0
votes

I've written a very simple parser in jison, but there seems to be an S/R conflict in this grammar:

/* lexical grammar */
%lex
%%

\s+                   /* skip whitespace */
":"                   return ':'
"."                   return '.'
[a-zA-Z_][a-zA-Z0-9_]* return 'IDENTIFIER'
<<EOF>>               return 'EOF'
.                     return 'INVALID'

/lex
/* operator associations and precedence */


%start expressions

%% /* language grammar */

expressions
    : statements EOF
        {return $1;}
    ;

statements: statements statement {$$ = [$1].concat($2);} | statement {$$ =
 [$1];};

statement:
    IDENTIFIER ":" grammar_and {[$$ = ["grammar_rule",$1,$3]]};

grammar_and:
    grammar_and IDENTIFIER {$$= [$1,$2]} | IDENTIFIER;

It is intended to parse documents like this one, which consists of 4 statements:

first: this is a sentence
second: this is another sentence
something: more words here another: more words here

but it doesn't work as I intended:

Conflicts encountered:
Resolve S/R conflict (shift by default.)
(1,10, 2,4) -> 1,10

Is it possible to resolve this conflict without modifying the syntax of the language that is being parsed?

1

1 Answers

1
votes

The grammar as written (and, indeed, any plausible grammar for that language) is LR(2), because it is impossible to know whether an IDENTIFIER is the continuation of a grammar_and or the start of a new statement until the following token is examined. In the second case, it would be necessary to reduce statement, and that decision cannot be made with the single token look-ahead.

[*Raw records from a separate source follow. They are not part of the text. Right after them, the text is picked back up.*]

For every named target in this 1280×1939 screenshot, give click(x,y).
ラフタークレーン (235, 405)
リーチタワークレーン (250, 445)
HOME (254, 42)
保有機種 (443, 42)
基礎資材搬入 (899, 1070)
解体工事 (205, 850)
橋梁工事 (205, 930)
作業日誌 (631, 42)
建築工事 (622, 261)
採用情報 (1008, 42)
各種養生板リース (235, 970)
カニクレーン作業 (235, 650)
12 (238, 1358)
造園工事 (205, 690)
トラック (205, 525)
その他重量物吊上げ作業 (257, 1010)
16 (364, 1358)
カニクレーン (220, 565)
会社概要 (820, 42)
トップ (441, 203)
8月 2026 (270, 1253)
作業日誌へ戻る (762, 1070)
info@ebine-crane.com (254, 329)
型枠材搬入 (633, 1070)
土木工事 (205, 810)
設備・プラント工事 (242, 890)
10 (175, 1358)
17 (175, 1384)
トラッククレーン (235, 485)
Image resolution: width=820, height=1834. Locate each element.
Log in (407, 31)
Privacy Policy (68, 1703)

This is a classic LR(2) grammar -- indeed, it is the natural grammar for bison productions -- and there are a number of ways to solve it.

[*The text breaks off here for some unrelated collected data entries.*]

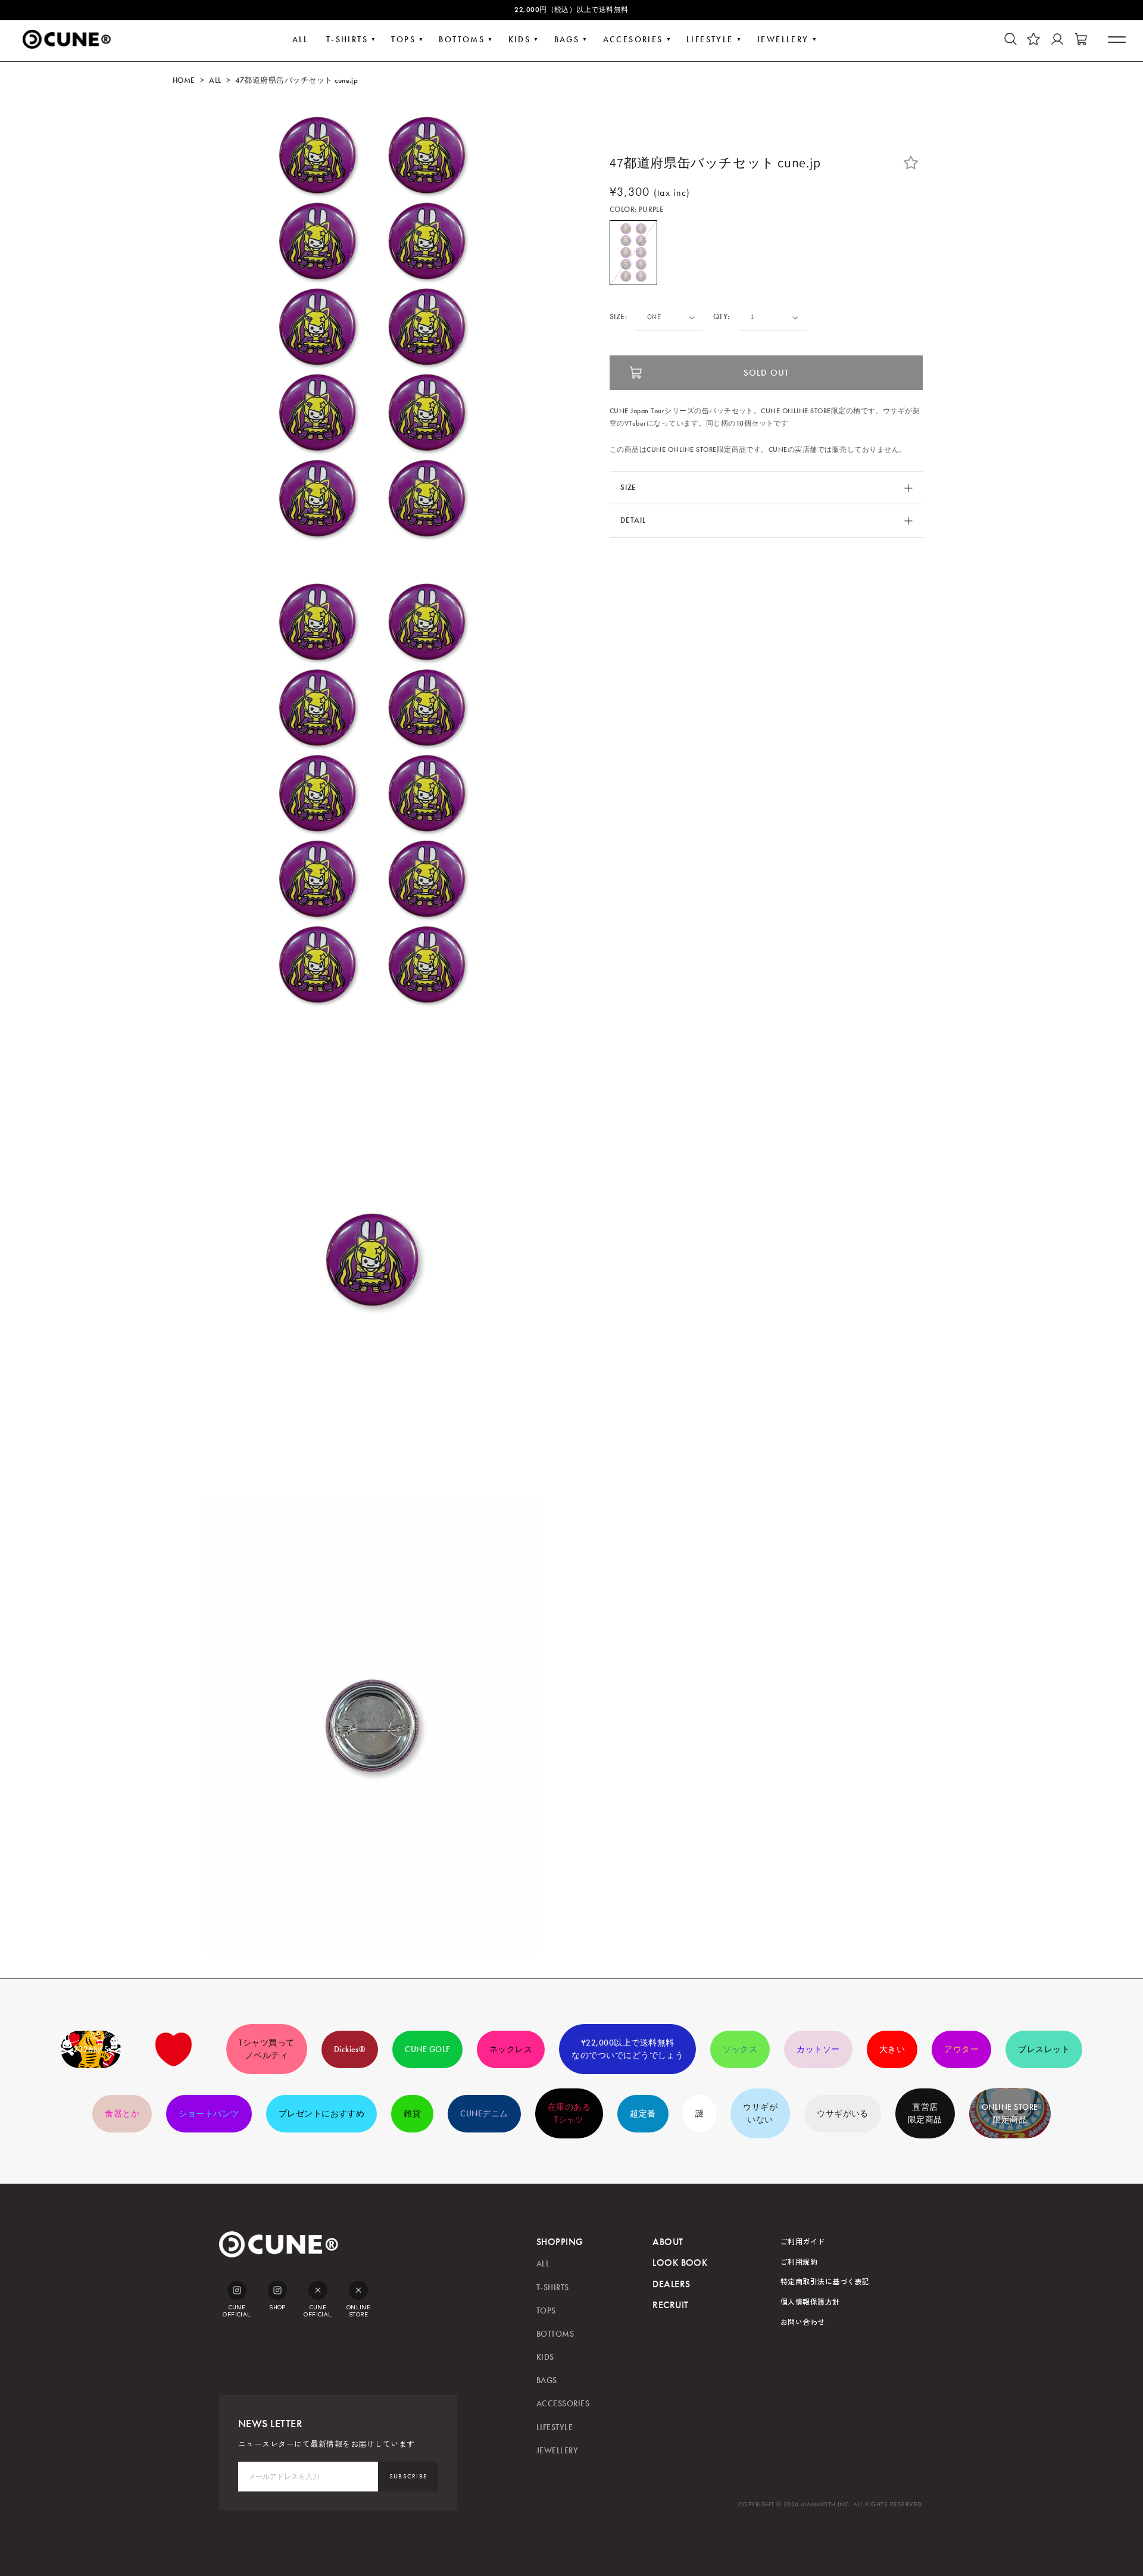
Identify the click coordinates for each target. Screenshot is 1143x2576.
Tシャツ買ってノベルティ (266, 2049)
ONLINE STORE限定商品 (1010, 2113)
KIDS (519, 40)
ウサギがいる (843, 2114)
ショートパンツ (209, 2114)
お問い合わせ (802, 2321)
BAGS (567, 40)
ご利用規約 (798, 2261)
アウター (961, 2049)
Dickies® (350, 2049)
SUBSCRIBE (408, 2476)
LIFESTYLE (709, 40)
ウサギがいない (760, 2113)
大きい (892, 2049)
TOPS (403, 40)
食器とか (122, 2114)
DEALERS (671, 2284)
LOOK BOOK (679, 2262)
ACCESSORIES (562, 2404)
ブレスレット (1044, 2049)
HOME (184, 80)
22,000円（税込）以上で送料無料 (571, 9)
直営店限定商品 (925, 2113)
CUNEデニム (484, 2114)
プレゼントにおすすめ (322, 2114)
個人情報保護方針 (810, 2301)
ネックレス (510, 2049)
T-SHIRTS (347, 40)
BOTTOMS (462, 40)
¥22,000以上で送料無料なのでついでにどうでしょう (627, 2049)
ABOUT (667, 2241)
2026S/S (90, 2049)
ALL (300, 40)
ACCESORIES (633, 40)
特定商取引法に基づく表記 (825, 2281)
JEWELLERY (783, 40)
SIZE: (618, 317)
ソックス (740, 2049)
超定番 (642, 2114)
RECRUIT (670, 2304)
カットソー (818, 2049)
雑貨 (412, 2114)
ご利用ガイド (802, 2241)
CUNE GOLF (427, 2049)
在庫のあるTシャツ (569, 2113)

The language itself is LR(1). In effect, there is no such thing as an LR(2) language because it is possible to mechanically produce an LR(1) grammar from any LR(k) grammar. An example of how to do this with essentially the same grammar is provided in the answer to How do I rewrite a context free grammar so that it is LR(1)?.

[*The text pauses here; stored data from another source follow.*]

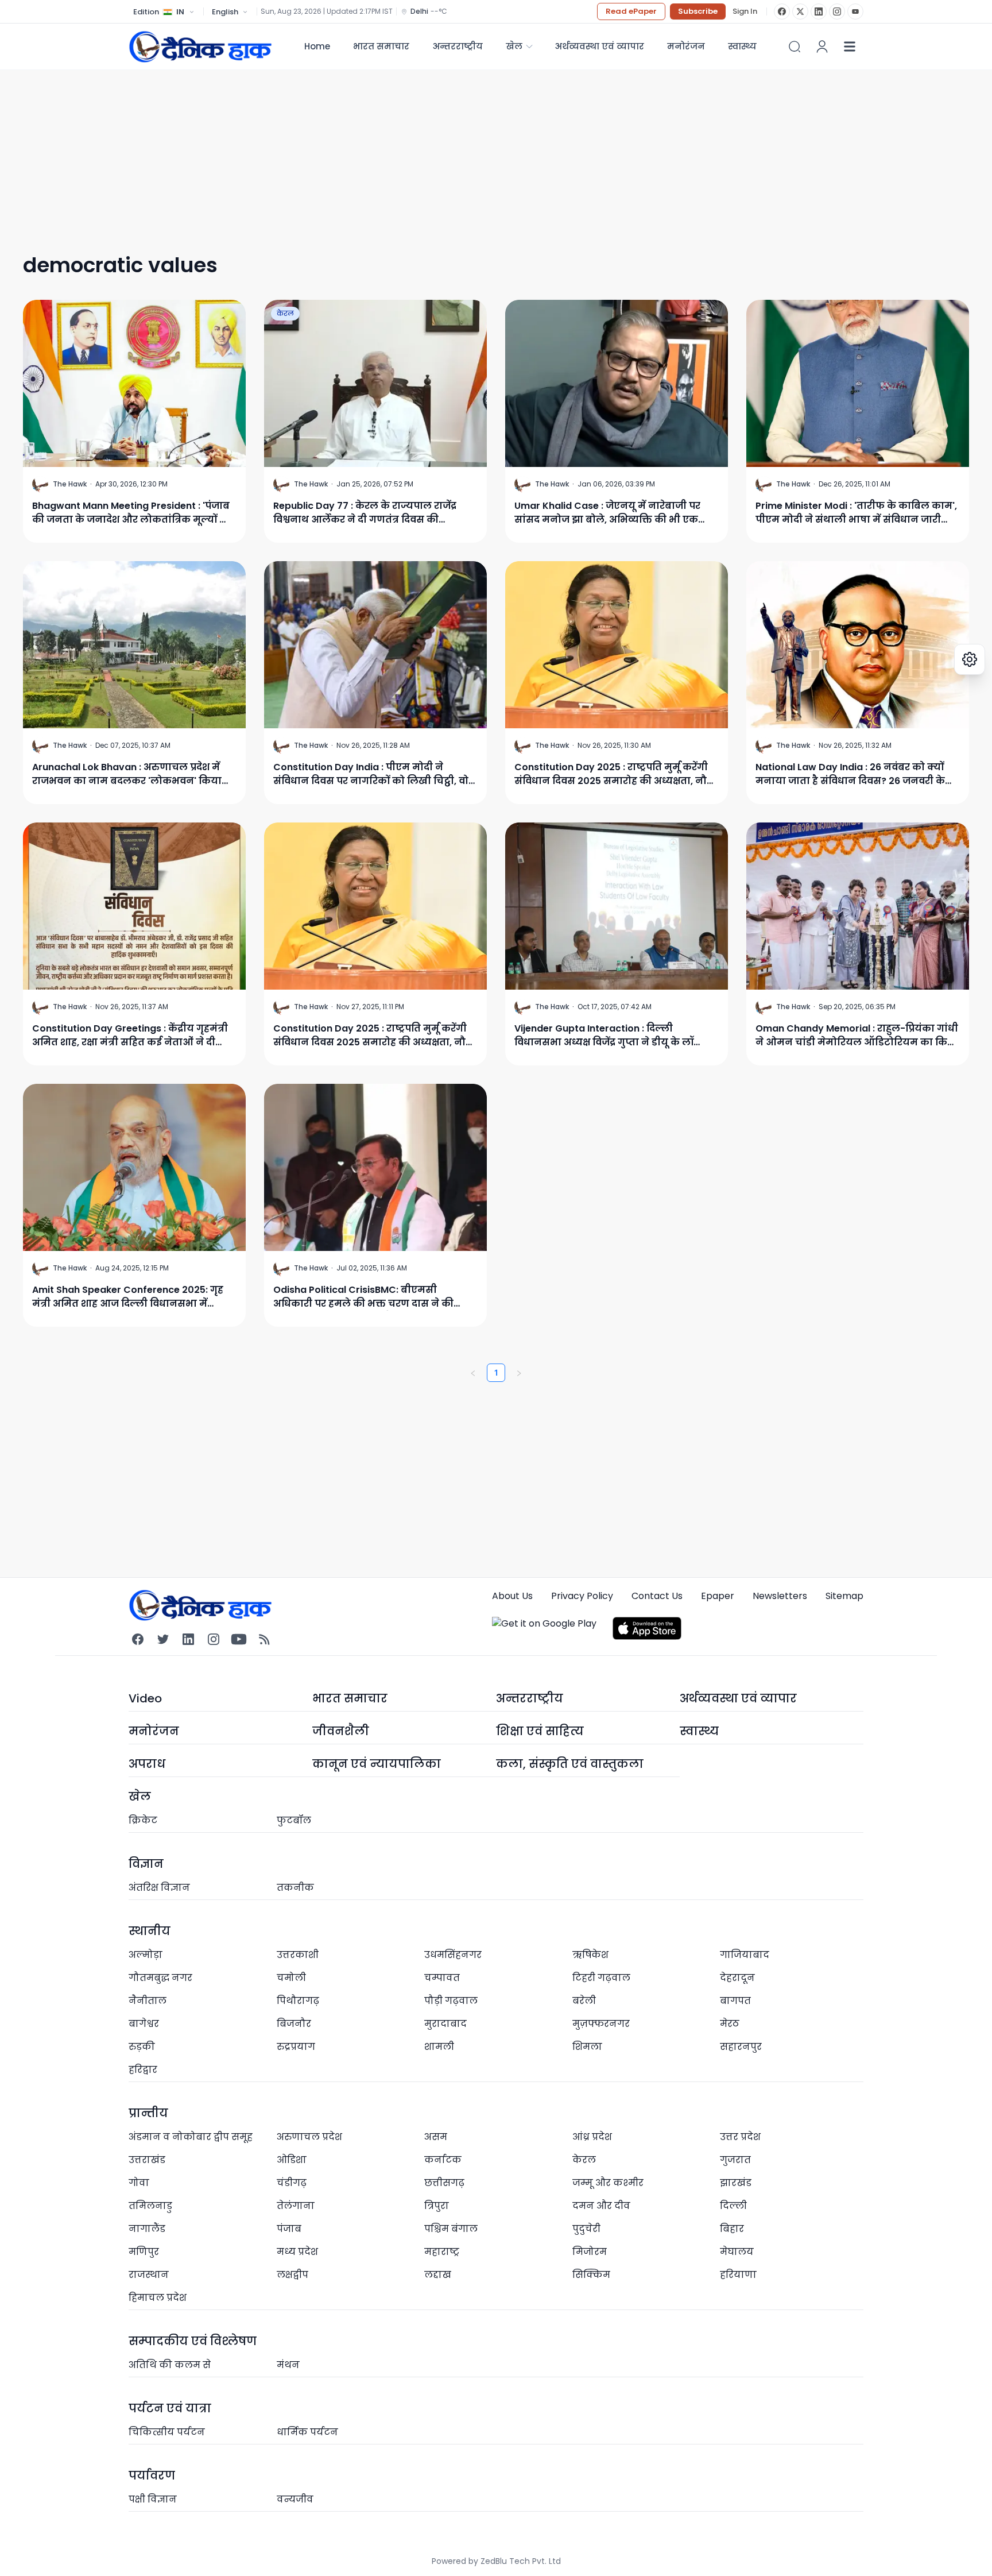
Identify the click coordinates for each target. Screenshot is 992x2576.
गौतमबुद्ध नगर (160, 1977)
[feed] (264, 1639)
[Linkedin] (188, 1639)
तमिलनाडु (150, 2205)
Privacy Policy (582, 1595)
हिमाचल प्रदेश (158, 2297)
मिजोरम (589, 2251)
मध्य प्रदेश (297, 2251)
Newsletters (780, 1595)
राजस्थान (149, 2274)
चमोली (291, 1977)
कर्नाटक (443, 2159)
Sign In (745, 11)
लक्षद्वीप (292, 2274)
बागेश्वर (144, 2023)
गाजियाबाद (744, 1954)
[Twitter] (163, 1639)
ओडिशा (292, 2159)
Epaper (717, 1595)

A somewhat simpler solution, which is similar to the one used by most yacc-alikes, is to add an extra lookahead in the lexical scanner (or with a shim between the scanner and the parser). An example of C code to do that is provided in the answer to flex&bison shift/reduce conflict. (The question is not identical, but I think the solution could be adapted.)